## Given text
--
The long-term preservation strategy of The Language Archive consists of two parts: data replication such that it is more likely that the bit-streams will survive in the long run, and the limitation of archival formats such that any conversions in the future in case one of the formats becomes obsolete is more feasible.

Data Replication

In order to prevent data loss in case of technical failures or force majeure, all data in The Language Archive is replicated five times, in a number of different locations. The main archival copy resides at the MPI for Psycholinguistics in Nijmegen and is backed up on tape. The MPI uses a Hierarchical Storage Management system called Oracle SAM-QFS, that automatically stores on copy on hard disk arrays and two copies on LTO-5 magnetic tape. This system keeps MD5 checksums of each archived file, which is used to verify the integrity of the bit-streams. An additional backup is stored at the Rechenzentrum Garching (RZG), near Munich, one of the data centers of the Max Planck Society. The RZG creates another backup copy at the Leibniz-Rechenzentrum (LRZ), which is also located in Garching near Munich. Another backup is stored at the Göttingen Society for Scientific Data Processing (GWDG) in Göttingen, which is another data center of the Max Planck Society. The GWDG again store another backup at the University Medical Center in Göttingen. In total this means that there are at least 6 copies of each file in 5 different buildings in 3 geographically distinct locations. The bit-stream preservation of the copies that reside at the data centers of the Max Planck Society are guaranteed for 50 years.
--
## Work to complete
**a.** Transcribe the part of the passage on The Language Archive's preservation strategy starting at "The long-term preservation" and ending at "is more feasible.".
**b.** In the passage on The Language Archive's preservation strategy, what is the name of the Hierarchical Storage Management system used by the MPI?
**c.** Write the next part of the passage on The Language Archive's preservation strategy, picking up after its final sentence.

## Excerpted records
--
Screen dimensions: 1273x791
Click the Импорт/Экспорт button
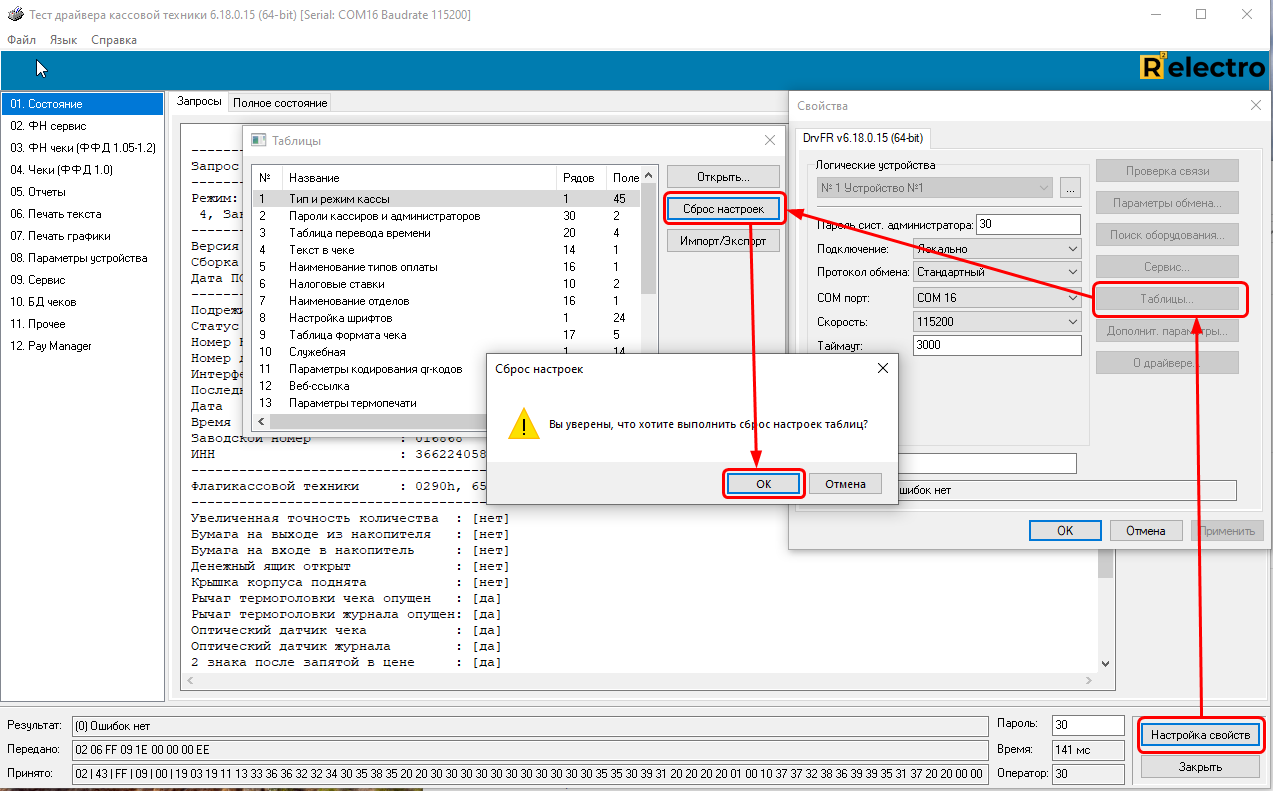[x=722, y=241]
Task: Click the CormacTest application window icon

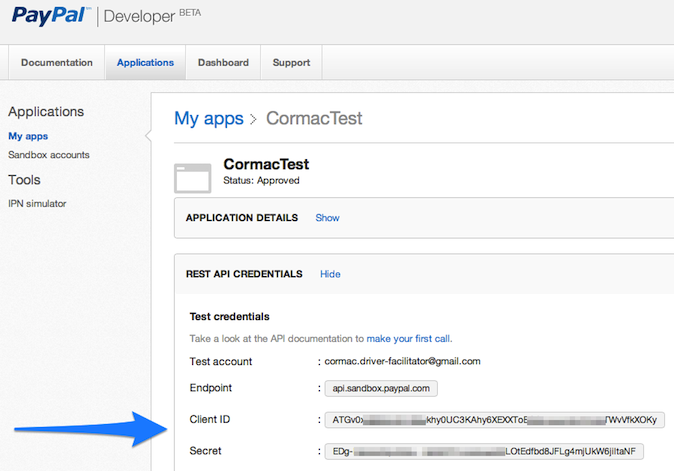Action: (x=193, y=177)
--
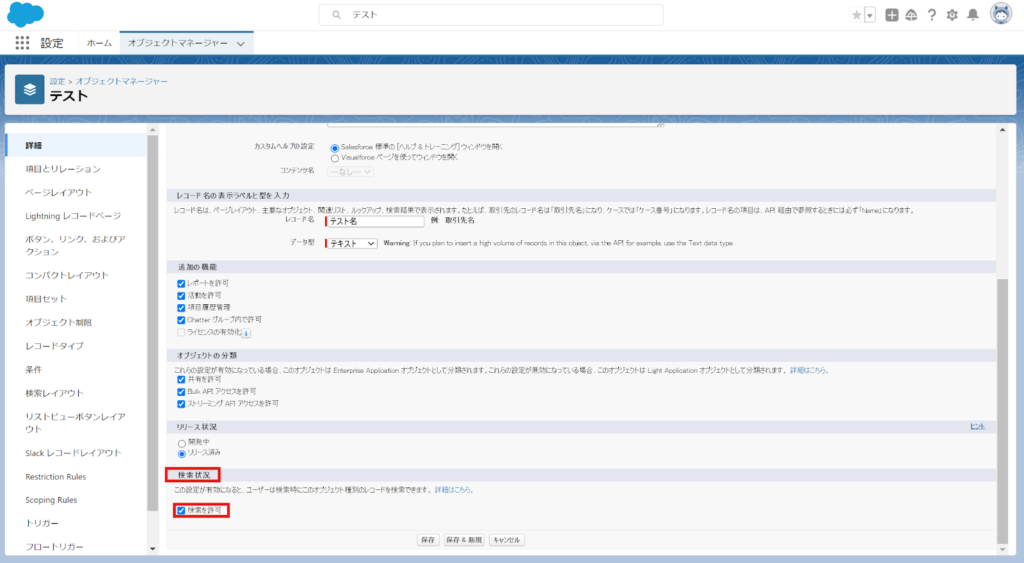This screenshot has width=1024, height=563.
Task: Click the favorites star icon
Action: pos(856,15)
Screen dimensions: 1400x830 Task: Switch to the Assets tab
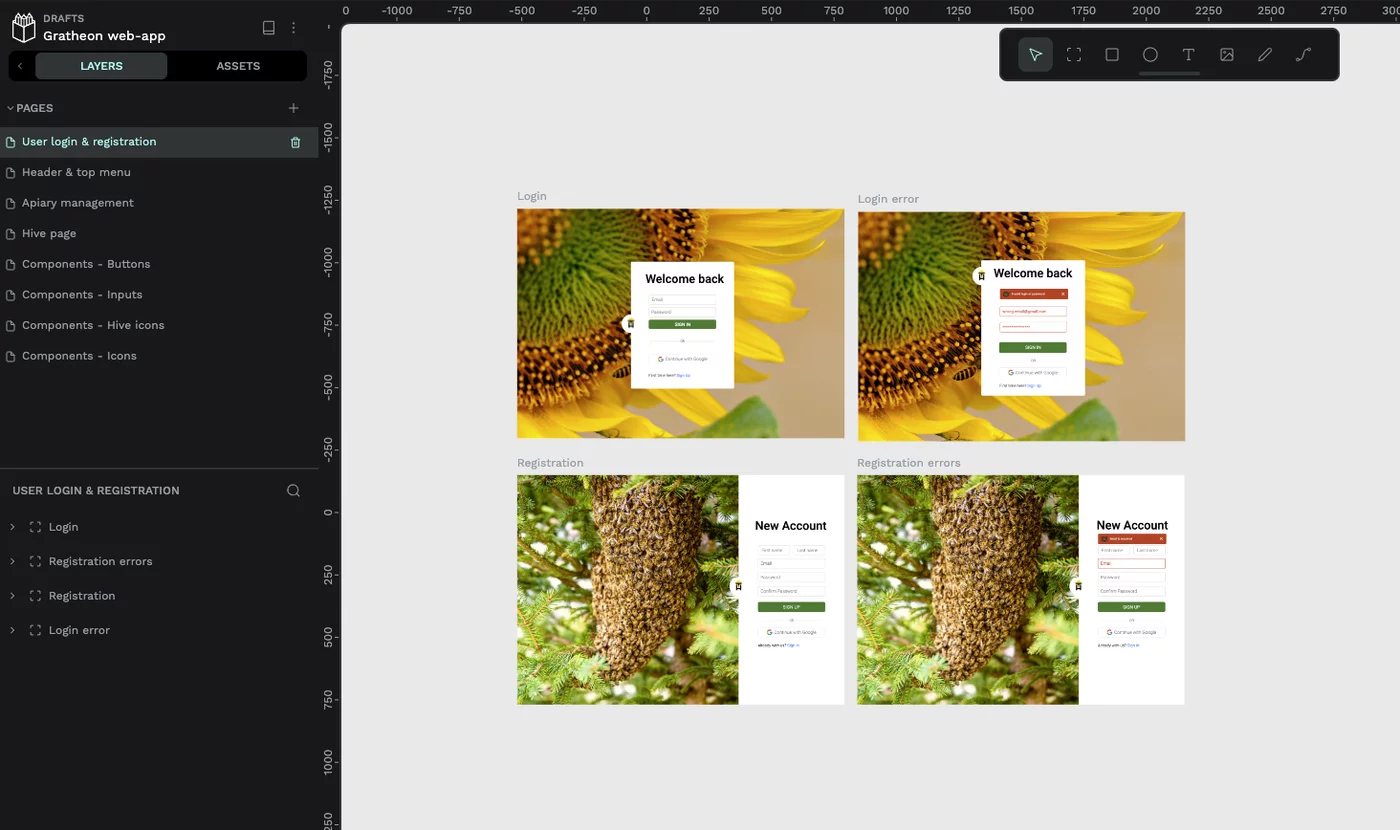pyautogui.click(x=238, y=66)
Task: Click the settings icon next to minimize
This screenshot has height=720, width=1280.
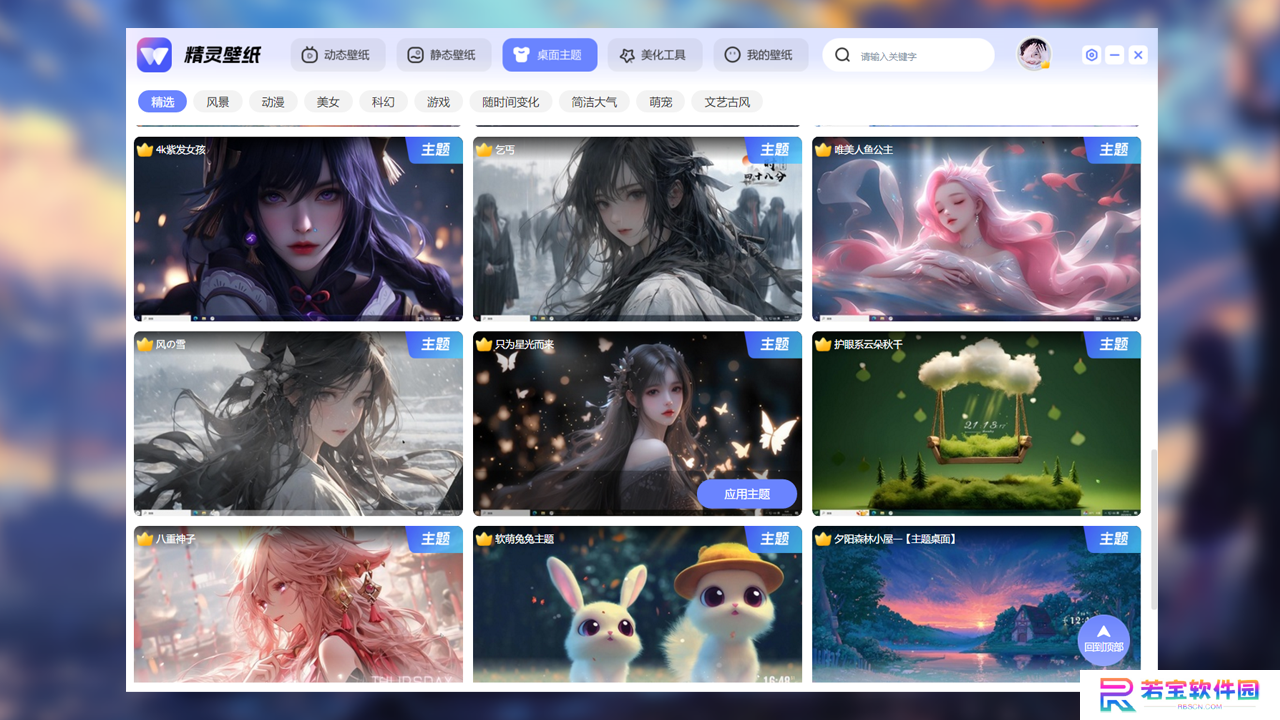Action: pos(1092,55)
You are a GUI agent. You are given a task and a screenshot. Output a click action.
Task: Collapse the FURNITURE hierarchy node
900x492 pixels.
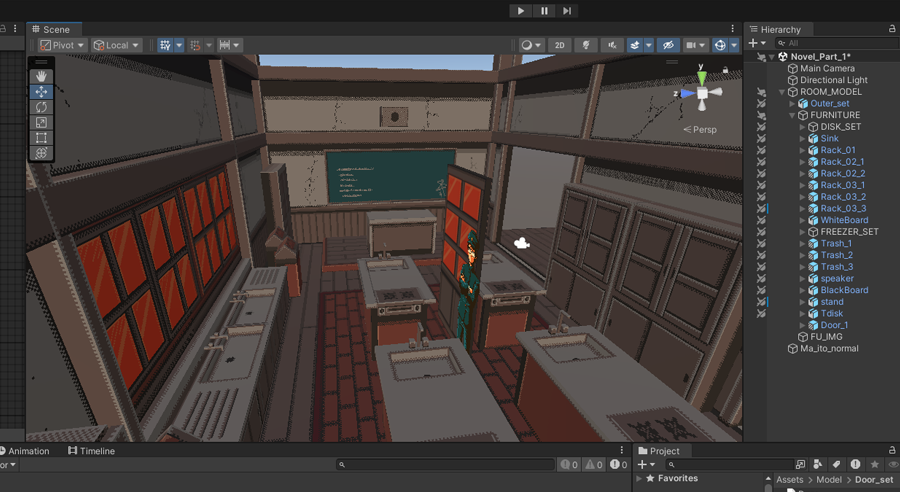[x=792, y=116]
--
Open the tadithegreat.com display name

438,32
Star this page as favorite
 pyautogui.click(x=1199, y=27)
--
## Answer set
**a.**
The long-term preservation strategy of The Language Archive consists of two parts: data replication such that it is more likely that the bit-streams will survive in the long run, and the limitation of archival formats such that any conversions in the future in case one of the formats becomes obsolete is more feasible.

**b.** Oracle SAM-QFS

**c.**
The data replication from MPI Nijmegen to RZG Garching is done with iRODS and the replication from MPI Nijmegen to GWDG Göttingen is done with rsync.

In the realm of the EUDAT project funded by the European Commission, another copy of the data is copied from the RZG Garching to the SURFsara data center in Amsterdam. This copy is also transferred using iRODS.

Archival file formats

The Language Archive only archives a limited set of file formats. These formats are chosen according to the following criteria, which may sometimes conflict with one another:

  • openness of the format and/or availability of full specifications
  • established standards or de facto standards within the research domain
  • assessment of the longevity of the format
  • no lossy compression if feasible
  • no binary formats if feasible
  • textual data in XML formats and Unicode UTF-8 encoding if feasible

A list of currently accepted archival formats is available in Appendix A of the manual of the LAMUS archive upload and management tool.